Below is a listing; restate from it, character for character, the lines beginning at the line holding "Задать вопрос [button] (375, 29)" and ending at the line holding "Спортивные полы AacerFast (229, 907)", both included.
[Start of section]
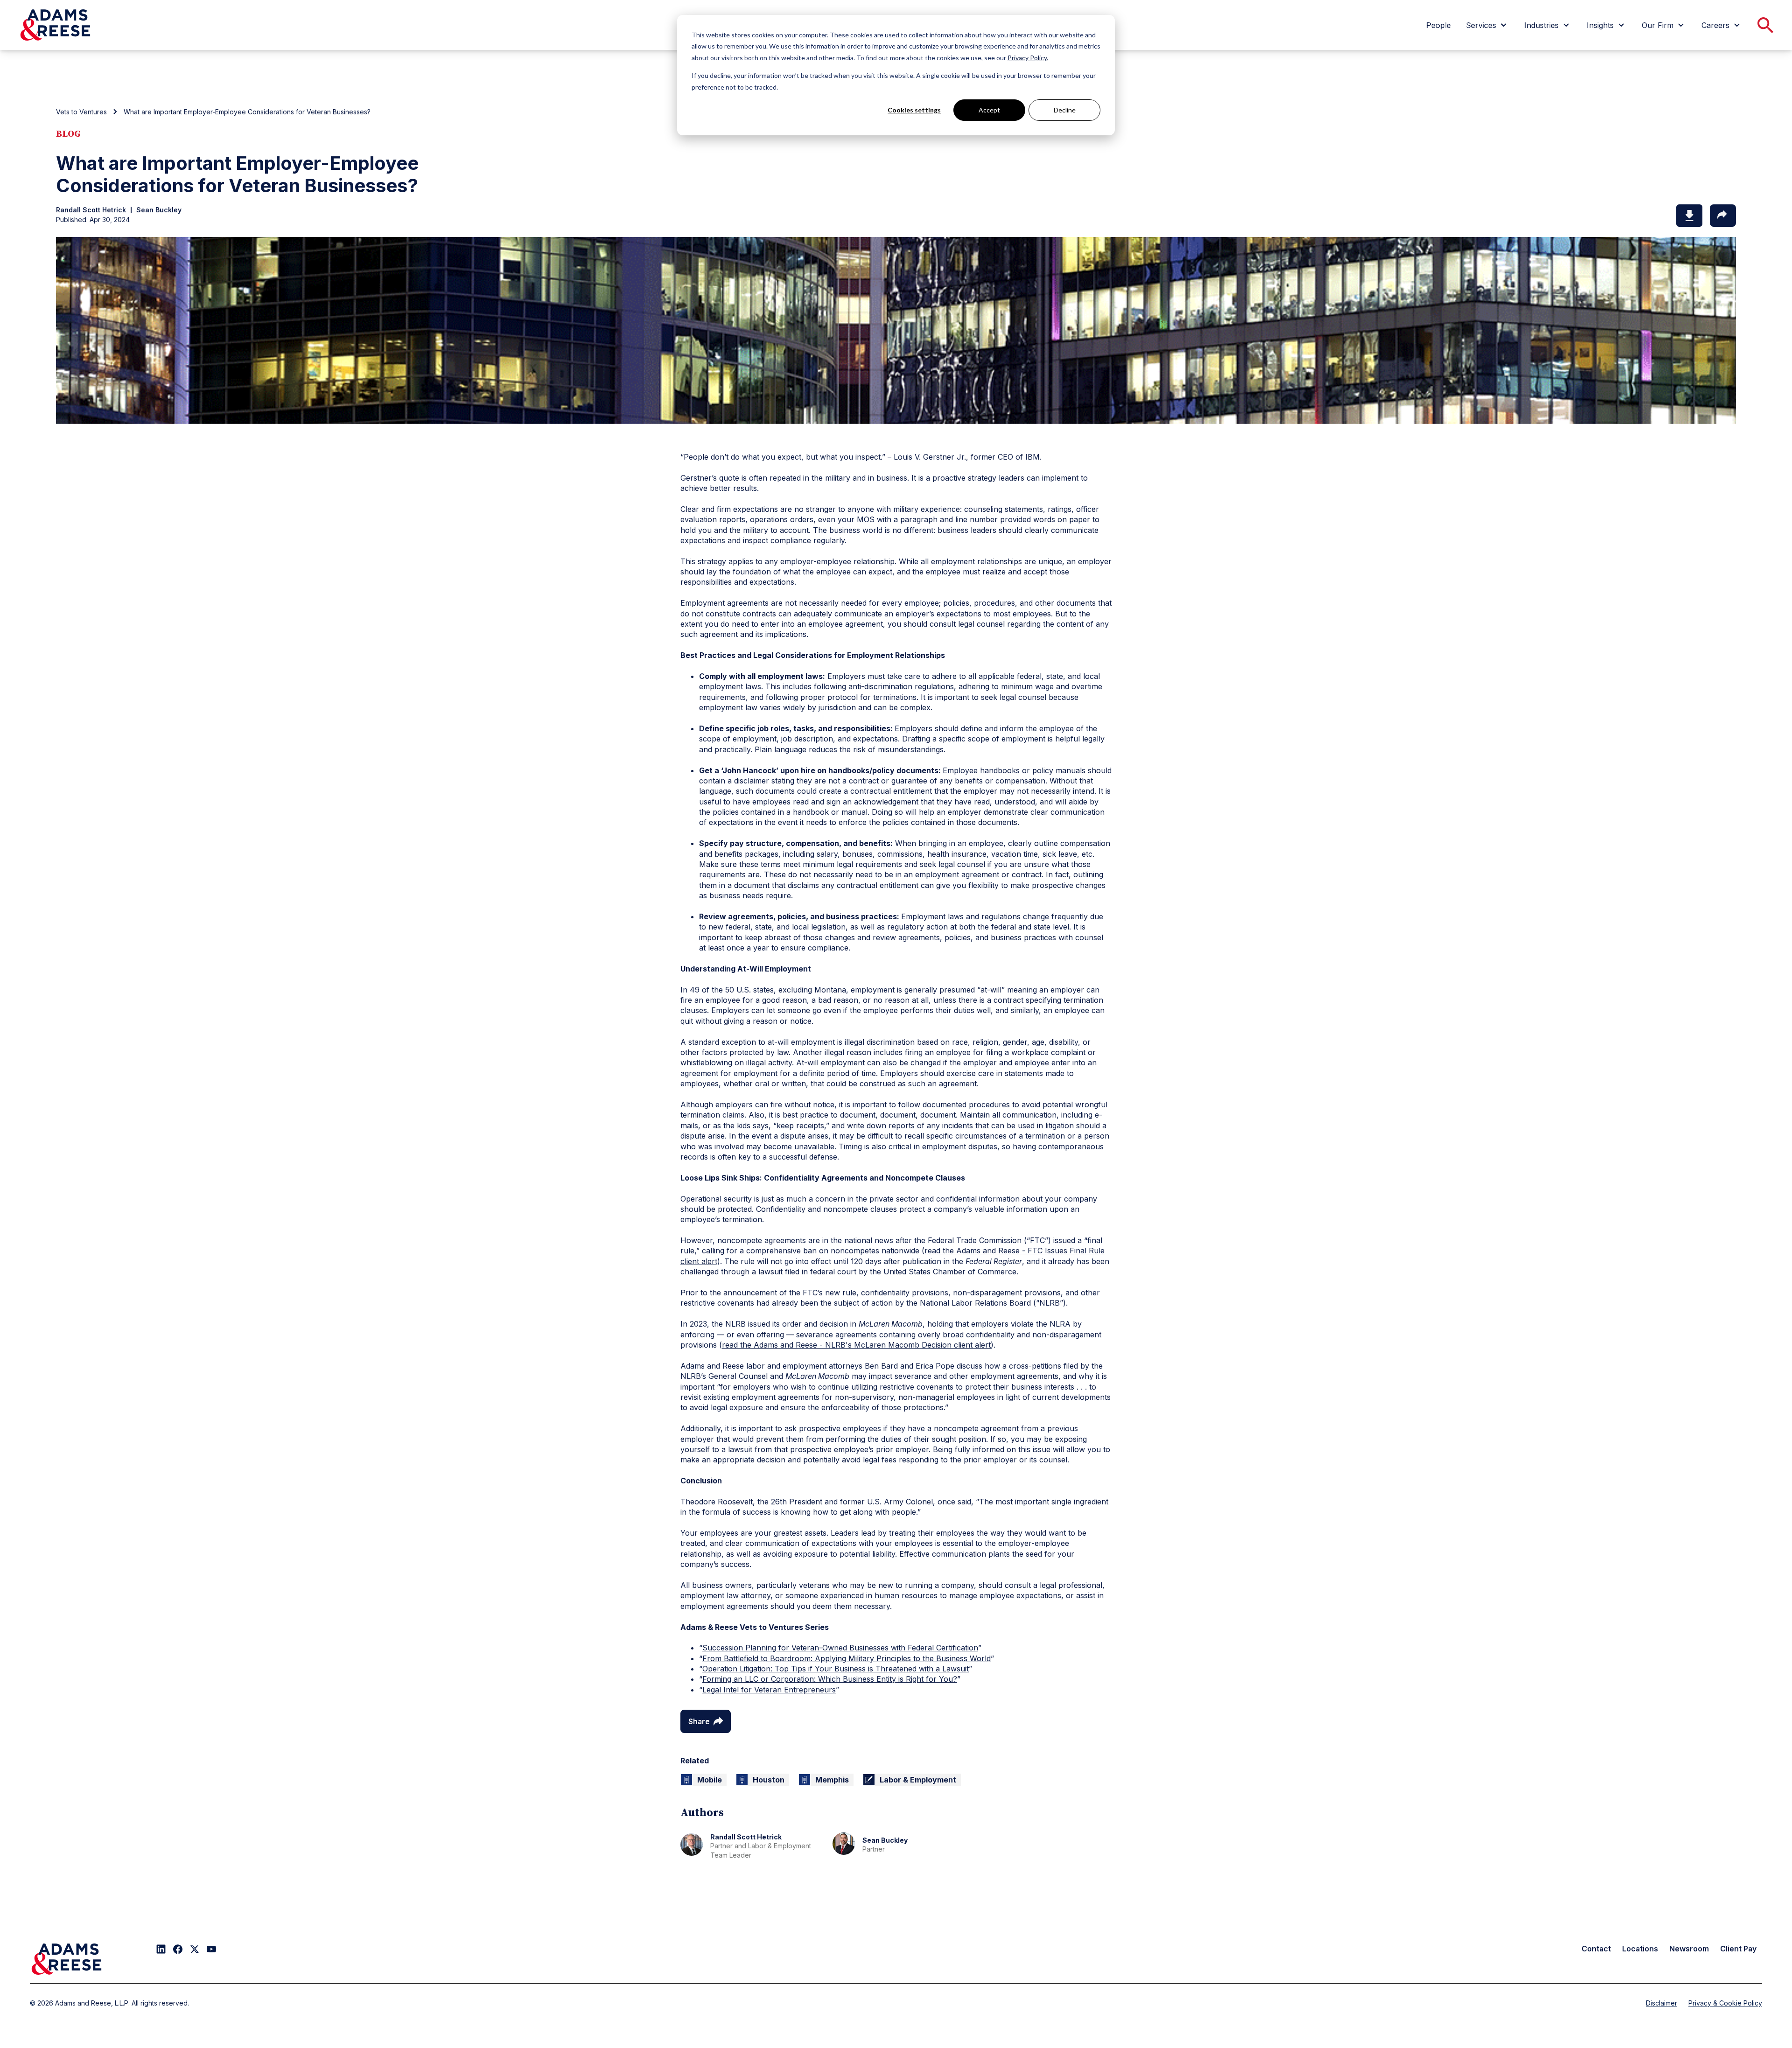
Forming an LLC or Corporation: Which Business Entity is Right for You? (829, 1679)
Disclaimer (1661, 2003)
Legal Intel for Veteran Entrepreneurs (769, 1689)
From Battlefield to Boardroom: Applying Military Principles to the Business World (846, 1658)
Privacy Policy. (1028, 58)
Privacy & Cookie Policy (1725, 2003)
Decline (1065, 110)
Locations (1640, 1948)
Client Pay (1738, 1948)
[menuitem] (1438, 25)
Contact (1596, 1948)
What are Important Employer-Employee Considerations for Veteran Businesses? (247, 112)
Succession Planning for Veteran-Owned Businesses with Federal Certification (840, 1647)
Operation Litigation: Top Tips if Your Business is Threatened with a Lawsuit (835, 1668)
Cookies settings (914, 110)
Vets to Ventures (81, 112)
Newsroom (1689, 1948)
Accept (989, 110)
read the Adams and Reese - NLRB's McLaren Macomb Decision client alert (856, 1344)
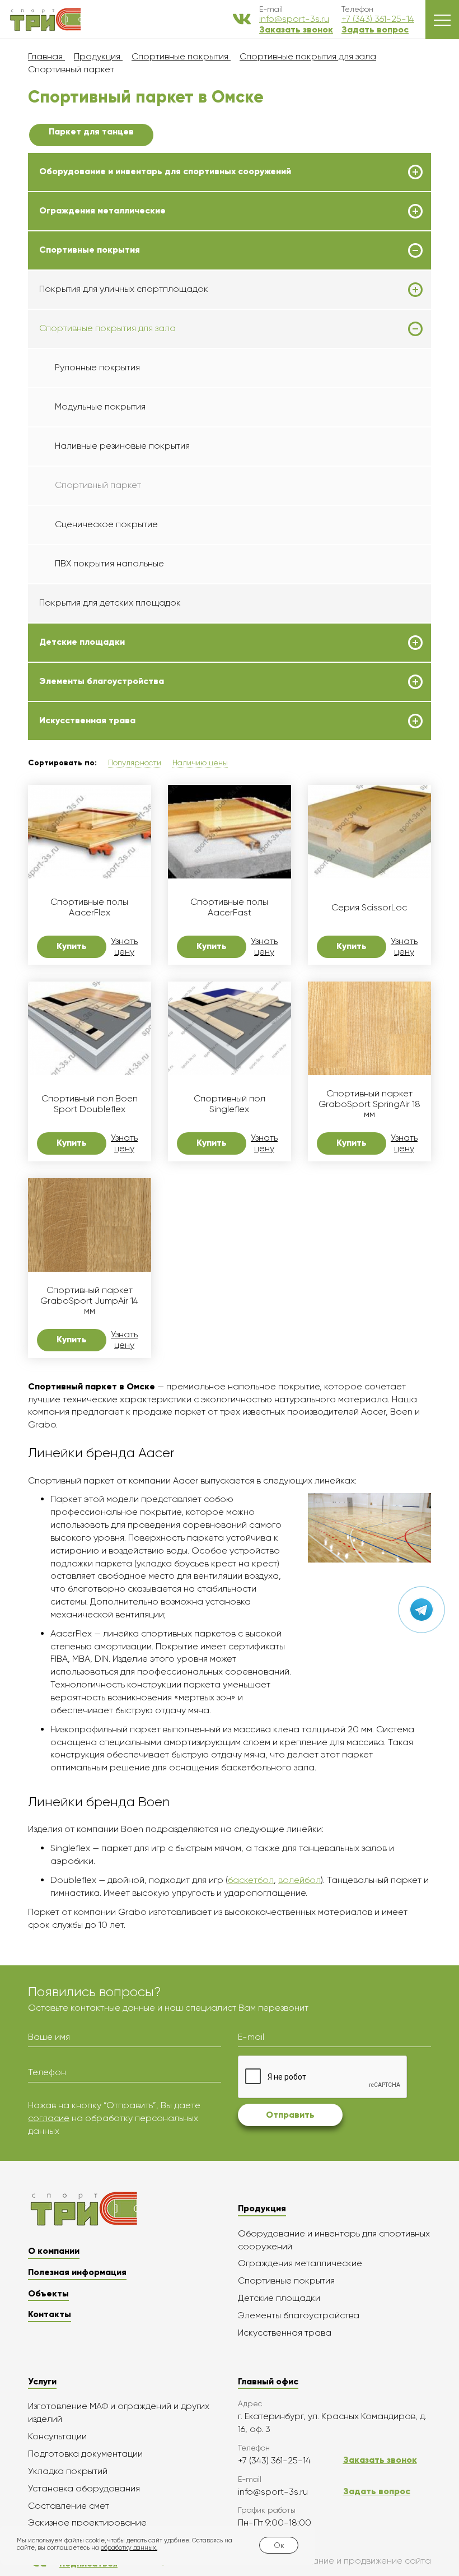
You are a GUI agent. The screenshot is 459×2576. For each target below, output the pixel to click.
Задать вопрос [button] (375, 29)
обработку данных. (129, 2547)
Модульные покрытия (100, 406)
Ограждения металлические (102, 211)
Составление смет (68, 2505)
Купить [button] (72, 946)
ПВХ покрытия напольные (109, 563)
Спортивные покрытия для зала (107, 328)
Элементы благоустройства (101, 681)
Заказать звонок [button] (296, 29)
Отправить (290, 2114)
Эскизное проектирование (87, 2522)
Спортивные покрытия (89, 250)
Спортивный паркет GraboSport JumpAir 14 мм (89, 1300)
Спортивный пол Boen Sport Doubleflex (89, 1104)
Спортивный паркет (98, 485)
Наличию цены (200, 762)
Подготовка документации (85, 2453)
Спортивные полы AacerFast (229, 907)
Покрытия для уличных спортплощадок (123, 289)
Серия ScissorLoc (369, 908)
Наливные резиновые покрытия (122, 445)
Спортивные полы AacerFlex (89, 907)
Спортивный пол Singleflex (229, 1104)
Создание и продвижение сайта (361, 2560)
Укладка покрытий (67, 2471)
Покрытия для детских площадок (110, 602)
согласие (48, 2118)
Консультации (57, 2436)
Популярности (134, 762)
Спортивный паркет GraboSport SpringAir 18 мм (369, 1104)
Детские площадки (82, 642)
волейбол (299, 1880)
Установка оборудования (84, 2488)
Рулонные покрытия (97, 367)
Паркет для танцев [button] (91, 131)
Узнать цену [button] (124, 946)
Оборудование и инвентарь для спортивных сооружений (165, 171)
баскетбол (251, 1880)
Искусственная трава (87, 720)
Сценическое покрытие (106, 524)
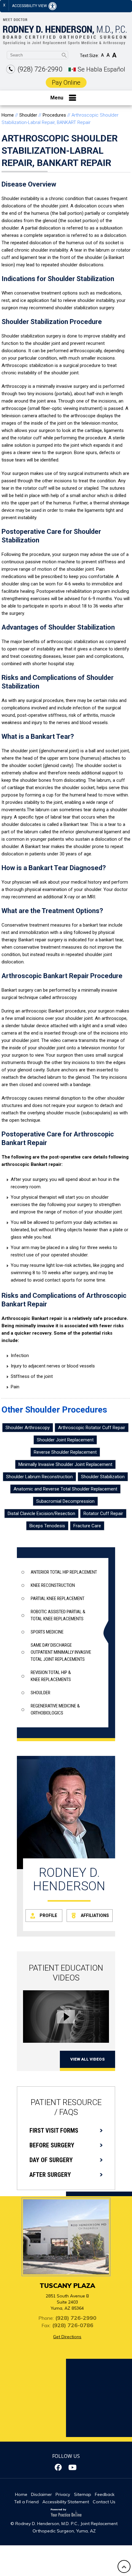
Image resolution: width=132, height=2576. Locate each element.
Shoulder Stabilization (103, 1476)
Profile (48, 1915)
[End of section]
▸ **Your solution**
Задать вопрос [button] (375, 29)
обработку данных. (129, 2547)
Модульные покрытия (100, 406)
Ограждения металлические (102, 211)
Составление смет (68, 2505)
Купить [button] (72, 946)
ПВХ покрытия напольные (109, 563)
Спортивные покрытия для зала (107, 328)
Элементы благоустройства (101, 681)
Заказать звонок [button] (296, 29)
Отправить (290, 2114)
Эскизное проектирование (87, 2522)
Спортивные покрытия (89, 250)
Спортивный паркет GraboSport JumpAir 14 мм (89, 1300)
Спортивный пол Boen Sport Doubleflex (89, 1104)
Спортивный паркет (98, 485)
Наличию цены (200, 762)
Подготовка документации (85, 2453)
Спортивные полы AacerFast (229, 907)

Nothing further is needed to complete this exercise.